_TEXTE PRÉSENTÉ:_

-- -- --

Pas évident pour un bernard-l’ermite de se reproduire en toute sérénité, sans que ses congénères ne tentent de lui dérober sa coquille. Au cours de l’évolution, le « pénis » de certaines espèces terrestres aurait grandi pour réduire ce risque, suggère une étude.
Mark Laidre, biologiste au Dartmouth College (Etats-Unis), étudie depuis plusieurs années les bernards-l’ermite, ces crustacés à l’abdomen mou qui s’abritent dans une coquille vide de gastéropodes et changent de logement à mesure qu’ils grandissent. Dans une étude publiée mercredi dans Royal Society Open Science, le chercheur se penche sur l’importance de ce qu’il appelle « la propriété privée » (à savoir la coquille) « sur l’évolution de la taille du pénis » de ces animaux,
également appelés pagures. En effet, toutes les coquilles ne se valent pas. Les plus prisées sont celles qui ont été « remodelées » par le crustacé. Car si les bernard-l’ermite aquatiques se contentent de s’approprier des coquilles abandonnées, certaines espèces terrestres vont plus loin et transforment leur logement grâce à des substances chimiques et des actions physiques, notamment pour en alléger le poids. Mark Laidre s’est intéressé au risque auquel s’expose le bernard-l’ermite lorsqu’il se reproduit et cherche à transmettre ses gènes. Il lui faut en effet sortir en partie de sa coquille pour pouvoir féconder la femelle avec ce qui peut s’apparenter à un « pénis », selon le chercheur. Grâce à des « tubes sexuels », il éjacule une substance gélatineuse portant des spermatozoïdes à l’entrée de l’appareil génital de la femelle. Le mâle est alors très vulnérable face aux voleurs de coquille. Si un congénère la lui dérobe, le bernard-l’ermite terrestre risque de se dessécher et de mourir dans les 24 heures. Dans son étude, le chercheur a d’abord posé l’hypothèse que les « pénis » de ces crustacés auraient évolué et se seraient agrandis « pour éviter le vol de leur bien pendant l’acte sexuel ».

-- -- --

_DONNÉES FOURNIES:_
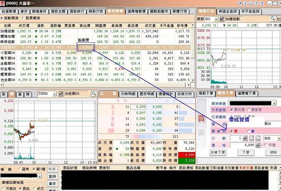
Task: Click the link icon beside the quantity field
Action: click(245, 138)
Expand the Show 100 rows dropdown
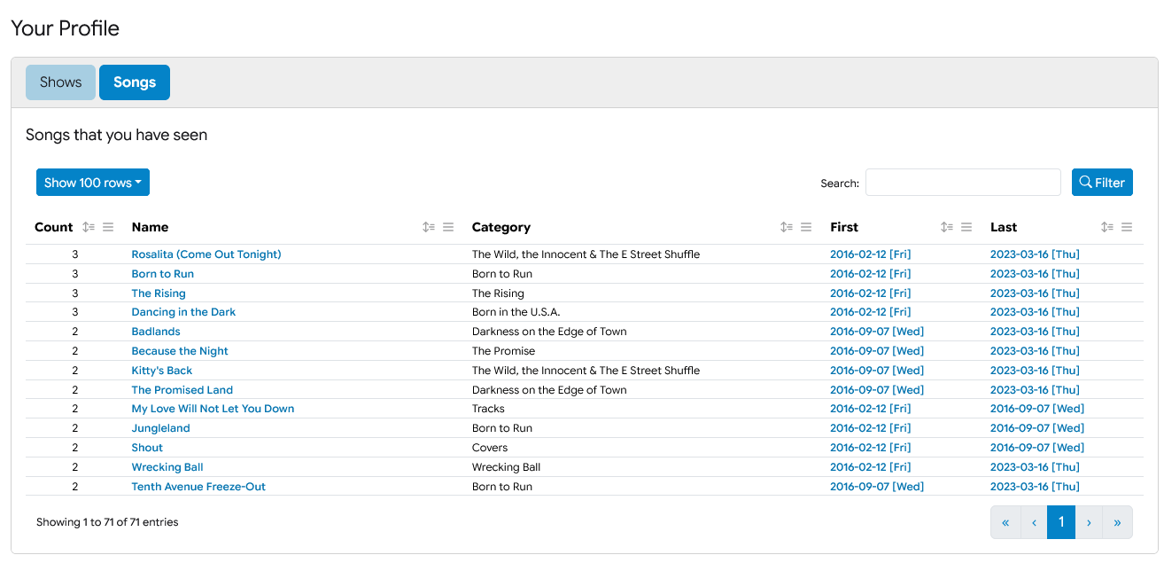 [93, 183]
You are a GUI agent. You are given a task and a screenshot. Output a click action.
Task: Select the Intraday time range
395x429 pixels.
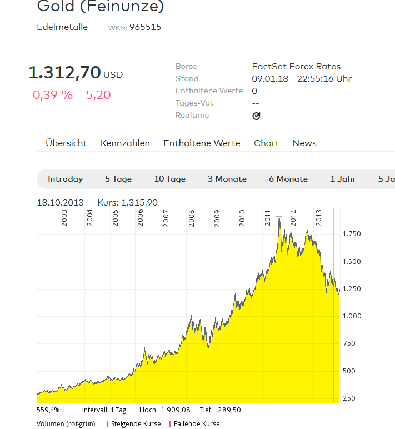coord(66,179)
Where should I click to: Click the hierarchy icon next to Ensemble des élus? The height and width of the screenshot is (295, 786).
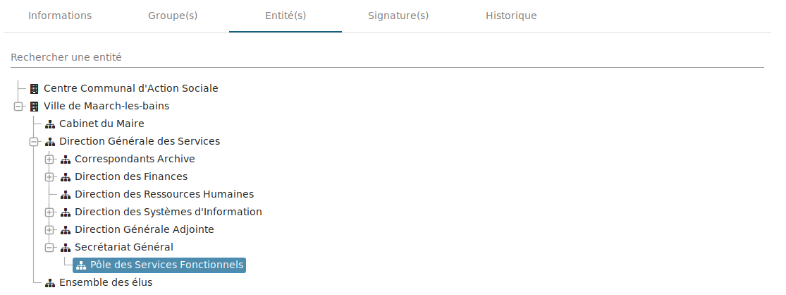[x=49, y=282]
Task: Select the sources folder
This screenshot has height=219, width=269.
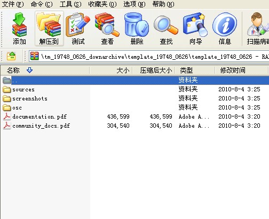Action: pos(23,89)
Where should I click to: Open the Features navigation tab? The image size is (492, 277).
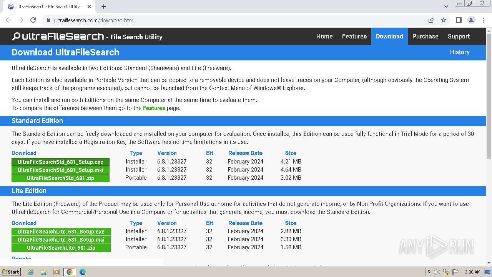[x=354, y=36]
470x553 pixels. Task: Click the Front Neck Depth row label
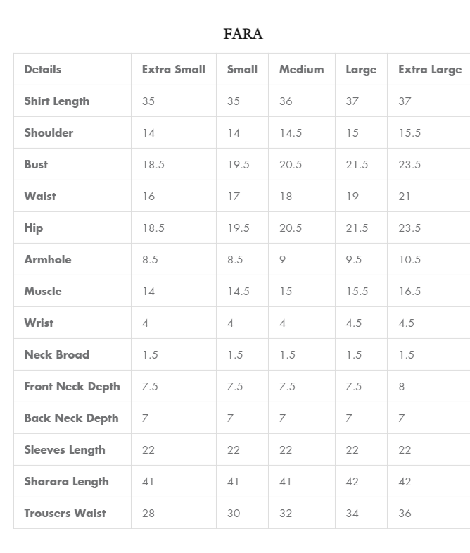pos(72,386)
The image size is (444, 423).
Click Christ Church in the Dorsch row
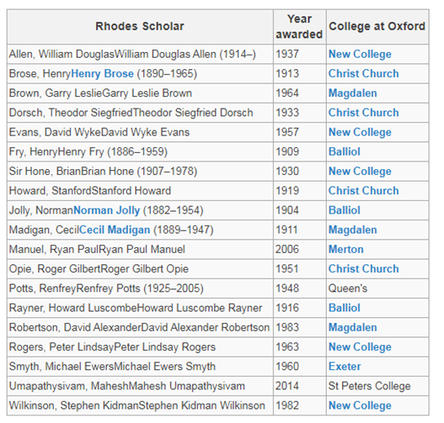(364, 113)
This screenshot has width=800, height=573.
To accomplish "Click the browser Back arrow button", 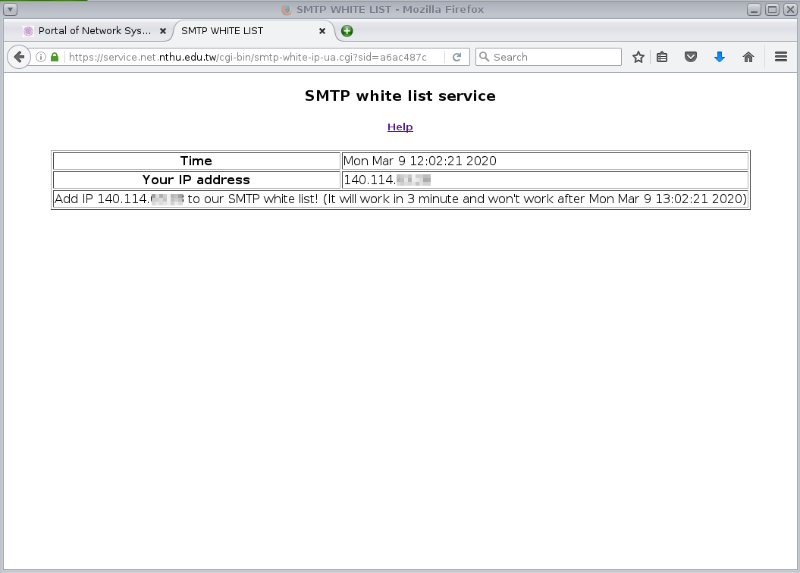I will (19, 57).
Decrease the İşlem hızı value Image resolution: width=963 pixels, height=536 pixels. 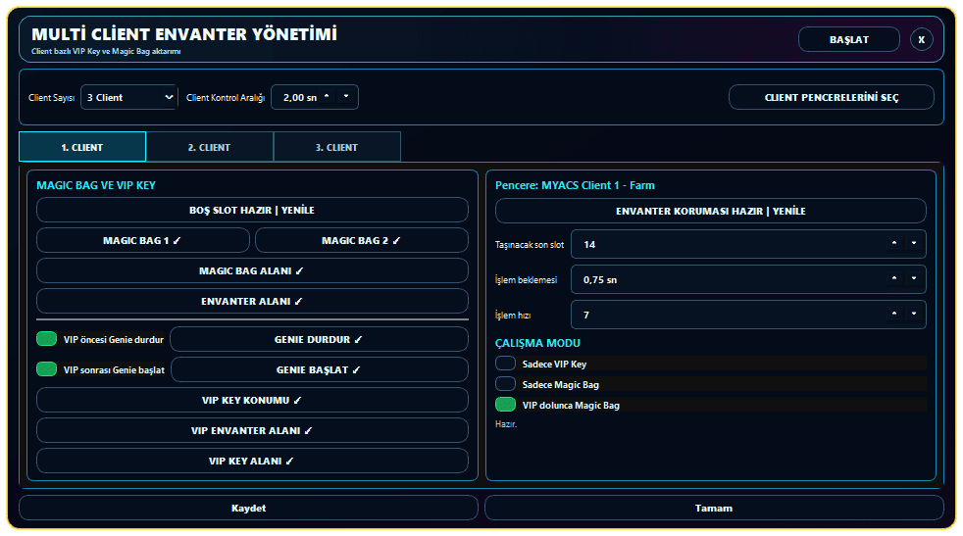coord(914,315)
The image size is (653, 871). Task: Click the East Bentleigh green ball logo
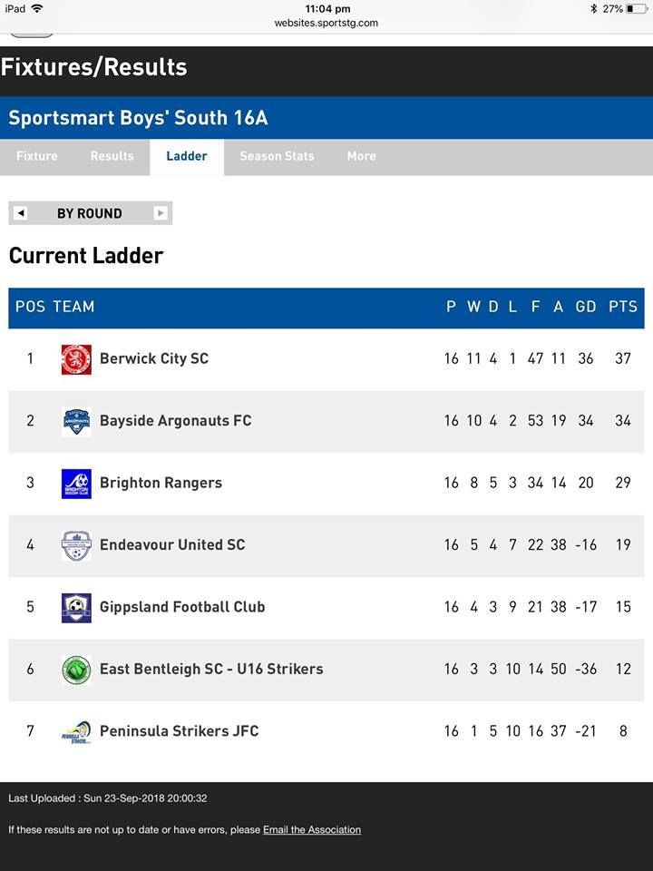point(76,670)
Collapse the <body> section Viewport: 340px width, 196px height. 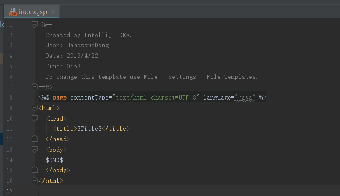pos(35,150)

-- -- --

_ACTIVITÉS:_
1) Répondez brièvement à ces questions sur le texte consacré aux bernards-l’ermite.
(a) Dans quelle revue l’étude de Mark Laidre a-t-elle été publiée ?
(b) Par quels moyens certaines espèces terrestres transforment-elles leur coquille ?
(c) Dans quel délai un bernard-l’ermite terrestre privé de sa coquille risque-t-il de mourir ?
2) Rédigez la suite du texte sur les bernards-l’ermite, à partir de sa dernière phrase.

_CORRIGÉ:_
1)
(a) Dans Royal Society Open Science.
(b) Grâce à des substances chimiques et à des actions physiques.
(c) Dans les 24 heures.

2)
Puis il s’est attaché à vérifier son hypothèse. Il a étudié 328 spécimens de neuf espèces voisines de bernard-l’ermite terrestres et aquatiques, conservés dans des musées. Il a notamment mesuré très précisément le rapport entre la taille du « pénis » et la taille des individus. Résultat : les espèces terrestres de la famille Coenobita, qui remodèlent leur logement, ont de plus grands « pénis » (relativement à leur taille) que les espèces qui ont des coquilles non travaillées. Et celles-ci ont un attribut mâle plus grand que des crustacés voisins qui n’ont pas de coquille. « Ces résultats suggèrent que des pénis plus grands résultent d’adaptations morphologiques pour faciliter le ‘safe sex’, qui consiste pour les individus à conserver leurs biens en étendant un long pénis en dehors de leur coquille pour copuler », résume le chercheur.